There are only two words to describe the past few weeks:
Our new nanny started this week. Our kids are in transition again, clingy to me, liking her but not sure of the stability of their world.
That would normally be enough chaos for me to handle.
Also, we need to completely clean out our basement by this Tuesday, so the construction can begin on our new, renovated (and flood-free) basement.
I have opened and sorted through boxes that we moved from California and left to gather dust in our storage room. Old teaching binders (does anyone actually use binders to keep track of lessons anymore?). Old boxes of…just stuff. Packing peanuts. Closet organizers we used in California but have never used here.
In many ways it feels good to purge, but to have every last paint can, tile remnant left by previous owners, wrapping paper roll, memorabilia box gone by next Tuesday?
Oh, and this weekend is out of the question because we’ll be at the in-laws’ house overnight for Alan’s triathlon early on Sunday morning.
And then, in the whirlwind of Goodwill runs and recycling, I got a call for an interview on Tuesday. I interviewed Wednesday. I got a job offer today (Thursday) for a .6 position at a high school north of here, teaching 3 sections of English 9 Honors. Starting Tuesday.
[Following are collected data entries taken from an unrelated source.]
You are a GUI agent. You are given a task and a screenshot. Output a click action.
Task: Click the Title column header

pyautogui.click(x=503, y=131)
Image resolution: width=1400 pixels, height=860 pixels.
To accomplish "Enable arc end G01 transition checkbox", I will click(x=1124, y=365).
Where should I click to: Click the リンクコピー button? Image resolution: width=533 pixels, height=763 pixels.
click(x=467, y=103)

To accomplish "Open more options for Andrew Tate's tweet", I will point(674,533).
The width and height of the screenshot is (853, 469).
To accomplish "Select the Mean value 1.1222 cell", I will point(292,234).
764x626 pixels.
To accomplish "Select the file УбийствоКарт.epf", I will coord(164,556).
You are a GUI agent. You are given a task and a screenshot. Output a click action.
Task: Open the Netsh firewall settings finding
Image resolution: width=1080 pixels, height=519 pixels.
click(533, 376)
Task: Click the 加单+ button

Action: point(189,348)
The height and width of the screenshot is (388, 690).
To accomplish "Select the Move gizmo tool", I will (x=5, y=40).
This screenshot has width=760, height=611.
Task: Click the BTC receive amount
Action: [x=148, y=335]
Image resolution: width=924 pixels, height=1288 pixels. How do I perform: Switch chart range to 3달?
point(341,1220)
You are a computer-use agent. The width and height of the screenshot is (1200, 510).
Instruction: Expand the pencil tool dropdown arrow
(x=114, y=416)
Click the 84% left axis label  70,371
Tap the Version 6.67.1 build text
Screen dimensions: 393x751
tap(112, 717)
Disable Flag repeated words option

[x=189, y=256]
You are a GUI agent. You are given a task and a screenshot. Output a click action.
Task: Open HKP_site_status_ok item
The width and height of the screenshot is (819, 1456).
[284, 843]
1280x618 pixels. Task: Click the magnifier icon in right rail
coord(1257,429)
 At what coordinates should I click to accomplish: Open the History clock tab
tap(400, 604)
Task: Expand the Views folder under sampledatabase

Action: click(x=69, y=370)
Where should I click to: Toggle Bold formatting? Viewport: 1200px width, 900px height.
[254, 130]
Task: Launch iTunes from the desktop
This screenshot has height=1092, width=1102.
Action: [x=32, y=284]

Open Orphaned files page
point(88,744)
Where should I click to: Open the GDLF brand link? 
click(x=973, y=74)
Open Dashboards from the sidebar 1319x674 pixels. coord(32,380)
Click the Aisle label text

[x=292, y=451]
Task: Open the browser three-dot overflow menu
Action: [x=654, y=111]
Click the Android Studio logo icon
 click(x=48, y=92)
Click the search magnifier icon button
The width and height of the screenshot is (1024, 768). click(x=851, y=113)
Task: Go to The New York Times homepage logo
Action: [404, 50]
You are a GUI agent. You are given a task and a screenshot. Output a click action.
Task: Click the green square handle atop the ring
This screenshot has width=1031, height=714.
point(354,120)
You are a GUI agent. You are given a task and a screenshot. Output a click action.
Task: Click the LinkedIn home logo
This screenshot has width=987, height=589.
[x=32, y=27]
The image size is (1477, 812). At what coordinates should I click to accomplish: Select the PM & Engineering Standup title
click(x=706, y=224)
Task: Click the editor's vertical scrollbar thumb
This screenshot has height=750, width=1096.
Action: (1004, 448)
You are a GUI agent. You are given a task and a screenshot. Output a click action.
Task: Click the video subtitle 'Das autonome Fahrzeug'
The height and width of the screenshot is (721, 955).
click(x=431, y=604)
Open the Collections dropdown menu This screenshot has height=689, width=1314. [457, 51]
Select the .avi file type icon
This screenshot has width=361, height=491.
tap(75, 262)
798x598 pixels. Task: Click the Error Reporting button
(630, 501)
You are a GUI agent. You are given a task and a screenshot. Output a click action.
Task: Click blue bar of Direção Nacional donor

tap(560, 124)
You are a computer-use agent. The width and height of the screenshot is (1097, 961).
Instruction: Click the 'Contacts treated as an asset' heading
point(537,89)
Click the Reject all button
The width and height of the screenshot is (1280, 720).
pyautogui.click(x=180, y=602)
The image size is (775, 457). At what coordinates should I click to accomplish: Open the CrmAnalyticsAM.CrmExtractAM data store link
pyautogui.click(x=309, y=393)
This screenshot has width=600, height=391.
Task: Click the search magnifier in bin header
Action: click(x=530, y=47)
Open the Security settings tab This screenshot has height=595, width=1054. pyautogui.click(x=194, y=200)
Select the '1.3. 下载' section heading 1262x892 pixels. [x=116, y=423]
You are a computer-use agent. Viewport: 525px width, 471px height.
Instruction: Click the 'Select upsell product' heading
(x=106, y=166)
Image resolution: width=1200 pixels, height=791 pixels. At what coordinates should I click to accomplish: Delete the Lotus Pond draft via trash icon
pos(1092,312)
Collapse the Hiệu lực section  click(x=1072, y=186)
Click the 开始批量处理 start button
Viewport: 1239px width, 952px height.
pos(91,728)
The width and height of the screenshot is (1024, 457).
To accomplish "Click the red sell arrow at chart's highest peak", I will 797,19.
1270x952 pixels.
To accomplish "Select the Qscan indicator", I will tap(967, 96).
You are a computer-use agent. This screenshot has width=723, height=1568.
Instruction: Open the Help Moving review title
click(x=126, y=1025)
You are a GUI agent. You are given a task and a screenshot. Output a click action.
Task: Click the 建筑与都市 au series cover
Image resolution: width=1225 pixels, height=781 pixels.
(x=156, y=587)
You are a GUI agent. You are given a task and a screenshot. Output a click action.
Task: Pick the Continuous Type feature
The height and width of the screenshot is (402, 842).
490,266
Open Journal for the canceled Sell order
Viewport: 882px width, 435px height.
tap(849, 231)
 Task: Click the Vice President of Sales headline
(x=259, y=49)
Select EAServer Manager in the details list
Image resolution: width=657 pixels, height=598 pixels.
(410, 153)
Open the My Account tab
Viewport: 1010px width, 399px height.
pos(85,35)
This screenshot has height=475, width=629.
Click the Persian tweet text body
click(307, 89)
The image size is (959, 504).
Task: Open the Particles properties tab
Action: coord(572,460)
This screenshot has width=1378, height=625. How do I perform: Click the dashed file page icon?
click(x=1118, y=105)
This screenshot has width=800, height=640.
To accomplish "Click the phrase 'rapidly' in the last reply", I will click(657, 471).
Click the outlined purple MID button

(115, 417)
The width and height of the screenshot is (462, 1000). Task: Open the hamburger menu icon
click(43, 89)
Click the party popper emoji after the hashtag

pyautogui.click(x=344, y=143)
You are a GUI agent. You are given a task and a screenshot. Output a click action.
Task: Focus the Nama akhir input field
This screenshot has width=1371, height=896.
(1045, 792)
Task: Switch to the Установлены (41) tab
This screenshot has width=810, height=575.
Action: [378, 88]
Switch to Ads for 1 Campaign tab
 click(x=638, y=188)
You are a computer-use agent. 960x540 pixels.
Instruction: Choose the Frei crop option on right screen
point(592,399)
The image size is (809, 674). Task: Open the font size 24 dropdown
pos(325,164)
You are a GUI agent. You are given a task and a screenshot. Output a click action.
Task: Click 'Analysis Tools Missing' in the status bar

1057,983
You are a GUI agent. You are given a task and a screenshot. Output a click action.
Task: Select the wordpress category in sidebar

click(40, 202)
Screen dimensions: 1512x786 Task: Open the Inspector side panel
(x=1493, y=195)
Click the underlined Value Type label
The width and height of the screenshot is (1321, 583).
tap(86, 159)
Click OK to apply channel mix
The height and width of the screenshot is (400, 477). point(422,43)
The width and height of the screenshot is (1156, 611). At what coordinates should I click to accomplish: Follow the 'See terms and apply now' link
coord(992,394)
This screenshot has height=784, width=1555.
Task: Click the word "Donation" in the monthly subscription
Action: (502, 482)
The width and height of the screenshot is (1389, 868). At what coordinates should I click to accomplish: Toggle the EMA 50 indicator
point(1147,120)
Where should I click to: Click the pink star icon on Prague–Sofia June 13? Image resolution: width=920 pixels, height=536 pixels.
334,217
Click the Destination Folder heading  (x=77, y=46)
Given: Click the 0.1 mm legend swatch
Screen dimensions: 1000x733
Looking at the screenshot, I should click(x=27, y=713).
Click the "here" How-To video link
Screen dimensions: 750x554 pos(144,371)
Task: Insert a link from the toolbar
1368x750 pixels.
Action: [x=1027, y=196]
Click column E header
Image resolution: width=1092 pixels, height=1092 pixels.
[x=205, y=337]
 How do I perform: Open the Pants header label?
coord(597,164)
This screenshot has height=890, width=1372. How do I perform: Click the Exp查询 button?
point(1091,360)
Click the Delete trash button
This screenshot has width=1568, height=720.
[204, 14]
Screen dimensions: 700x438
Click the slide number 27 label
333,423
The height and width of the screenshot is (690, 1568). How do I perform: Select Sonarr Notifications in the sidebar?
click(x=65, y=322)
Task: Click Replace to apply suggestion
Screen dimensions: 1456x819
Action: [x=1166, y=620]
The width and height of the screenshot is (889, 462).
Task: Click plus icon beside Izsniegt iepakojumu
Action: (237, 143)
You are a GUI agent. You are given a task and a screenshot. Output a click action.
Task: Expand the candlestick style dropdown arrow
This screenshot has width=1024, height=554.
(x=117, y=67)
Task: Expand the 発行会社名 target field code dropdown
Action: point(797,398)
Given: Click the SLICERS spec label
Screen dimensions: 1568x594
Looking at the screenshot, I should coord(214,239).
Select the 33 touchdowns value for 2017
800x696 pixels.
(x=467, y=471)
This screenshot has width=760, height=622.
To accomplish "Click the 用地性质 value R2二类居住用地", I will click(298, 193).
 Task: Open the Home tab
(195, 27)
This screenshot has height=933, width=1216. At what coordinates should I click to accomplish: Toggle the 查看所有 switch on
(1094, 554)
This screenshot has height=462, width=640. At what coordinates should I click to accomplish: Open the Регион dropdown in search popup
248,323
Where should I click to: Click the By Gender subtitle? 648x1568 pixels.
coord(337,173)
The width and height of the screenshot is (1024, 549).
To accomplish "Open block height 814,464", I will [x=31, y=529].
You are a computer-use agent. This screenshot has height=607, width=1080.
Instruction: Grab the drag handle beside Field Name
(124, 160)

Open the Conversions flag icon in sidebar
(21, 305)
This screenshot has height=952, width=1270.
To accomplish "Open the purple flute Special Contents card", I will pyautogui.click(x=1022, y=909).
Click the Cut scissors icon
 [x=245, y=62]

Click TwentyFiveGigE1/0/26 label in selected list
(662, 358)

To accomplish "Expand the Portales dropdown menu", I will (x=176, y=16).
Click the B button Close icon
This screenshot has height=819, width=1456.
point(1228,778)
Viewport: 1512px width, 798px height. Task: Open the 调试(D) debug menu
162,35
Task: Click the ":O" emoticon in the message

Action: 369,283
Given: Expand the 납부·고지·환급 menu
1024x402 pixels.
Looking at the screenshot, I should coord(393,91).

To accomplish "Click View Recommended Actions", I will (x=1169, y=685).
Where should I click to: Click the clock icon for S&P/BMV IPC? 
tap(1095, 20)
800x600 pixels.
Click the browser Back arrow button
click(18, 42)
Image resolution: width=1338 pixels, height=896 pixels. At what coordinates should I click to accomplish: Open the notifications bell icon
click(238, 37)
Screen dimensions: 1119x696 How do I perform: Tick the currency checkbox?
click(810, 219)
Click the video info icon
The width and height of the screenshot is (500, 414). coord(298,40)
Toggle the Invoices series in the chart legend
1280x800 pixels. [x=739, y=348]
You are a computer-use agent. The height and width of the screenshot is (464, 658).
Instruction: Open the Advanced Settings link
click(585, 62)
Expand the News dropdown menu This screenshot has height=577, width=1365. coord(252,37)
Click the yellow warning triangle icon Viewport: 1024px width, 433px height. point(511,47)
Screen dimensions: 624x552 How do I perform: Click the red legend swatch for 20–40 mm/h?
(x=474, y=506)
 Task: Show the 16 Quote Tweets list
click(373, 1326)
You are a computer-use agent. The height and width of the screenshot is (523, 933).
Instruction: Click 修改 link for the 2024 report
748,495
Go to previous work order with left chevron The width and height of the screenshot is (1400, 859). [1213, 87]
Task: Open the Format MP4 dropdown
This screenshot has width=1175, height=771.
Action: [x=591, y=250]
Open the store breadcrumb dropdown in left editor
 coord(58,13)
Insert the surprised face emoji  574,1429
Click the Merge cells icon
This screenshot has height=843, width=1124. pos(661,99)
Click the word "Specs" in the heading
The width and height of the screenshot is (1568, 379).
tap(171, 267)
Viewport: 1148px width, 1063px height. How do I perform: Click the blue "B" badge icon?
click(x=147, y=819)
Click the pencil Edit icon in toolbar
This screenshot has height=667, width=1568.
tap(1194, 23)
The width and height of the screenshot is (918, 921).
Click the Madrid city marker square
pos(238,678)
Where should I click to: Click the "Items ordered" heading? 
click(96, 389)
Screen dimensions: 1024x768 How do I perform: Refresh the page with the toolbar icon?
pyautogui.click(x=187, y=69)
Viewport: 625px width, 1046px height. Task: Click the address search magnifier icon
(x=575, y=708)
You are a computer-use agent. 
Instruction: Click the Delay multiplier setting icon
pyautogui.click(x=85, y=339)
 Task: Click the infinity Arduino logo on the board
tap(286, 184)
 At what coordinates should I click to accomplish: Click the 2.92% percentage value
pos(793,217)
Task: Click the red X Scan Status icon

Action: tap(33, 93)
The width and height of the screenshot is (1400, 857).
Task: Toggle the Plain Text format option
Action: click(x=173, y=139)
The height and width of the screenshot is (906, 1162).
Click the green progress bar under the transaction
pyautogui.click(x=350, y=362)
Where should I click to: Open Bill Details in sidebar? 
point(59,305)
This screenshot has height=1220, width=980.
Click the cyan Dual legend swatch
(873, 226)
In a very strange and perhaps Zen sort of way, all of this makes me actually calmer. There are simply not enough minutes in the day to get info on curriculum, draft a syllabus (by the way, Parents’ Night is next Wednesday), plan a few lessons, read my teaching contract and the construction contract, clear out all the rest of the furniture and odds and ends from the basement, sell our washer/dryer, and on and on.
In toddler news, two transitions that I dreaded have occurred without much fuss at all. One night Alan decided not to give Jamie his pacifier; Jamie never asked for it, and he has been binky-free with little effect on his sleeping. (One down, two binky-addicts to go.)
The other day, Theresa and Audrey expressed interest in the potty that has been sitting in the living room for two months, for them to get used to the idea. The fact that they had also expressed interest in their new water bottles and had consumed probably 12 ounces of water in an hour contributed to them both peeing on the potty. Actually peeing, the first time they sat on it without a diaper.
So potty training begins.
And yet…and yet. I feel so at peace with this new job. Confident in my professional skills and abilities. Excited about flexing those creative and collaborative muscles. Thrilled to be back in a classroom, doing what I love and know. Thrilled to be learning again, learning for me, that I may help others learn.
This poem by Marge Piercy came back to me as I lamented not finding a job (as of three days ago):
To Be of Use
The people I love the best
jump into work head first
without dallying in the shallows
and swim off with sure strokes almost out of sight.
They seem to become natives of that element,
the black sleek heads of seals
bouncing like half-submerged balls.
I love people who harness themselves, an ox to a heavy cart,
who pull like water buffalo, with massive patience,
who strain in the mud and the muck to move things forward,
who do what has to be done, again and again.
I want to be with people who submerge
in the task, who go into the fields to harvest
and work in a row and pass the bags along,
who are not parlor generals and field deserters
but move in a common rhythm
when the food must come in or the fire be put out.
The work of the world is common as mud.
Botched, it smears the hands, crumbles to dust.
But the thing worth doing well done
has a shape that satisfies, clean and evident.
Greek amphoras for wine or oil,
Hopi vases that held corn, are put in museums
but you know they were made to be used.
The pitcher cries for water to carry
and a person for work that is real.
I love being a mama. And that work is real, and it is HARD. Still, a desire came back, through the post-partum stage and after the beginnings of toddlerhood. The desire to be of use to a wider community. To grow as a teacher. To do the work I have always found meaningful and good, even as I often found it stressful and exhausting.
It will be stressful and exhausting. It will take time to adapt, to figure out this new rhythm in our family, to meet basic needs, to juggle all these flaming torches.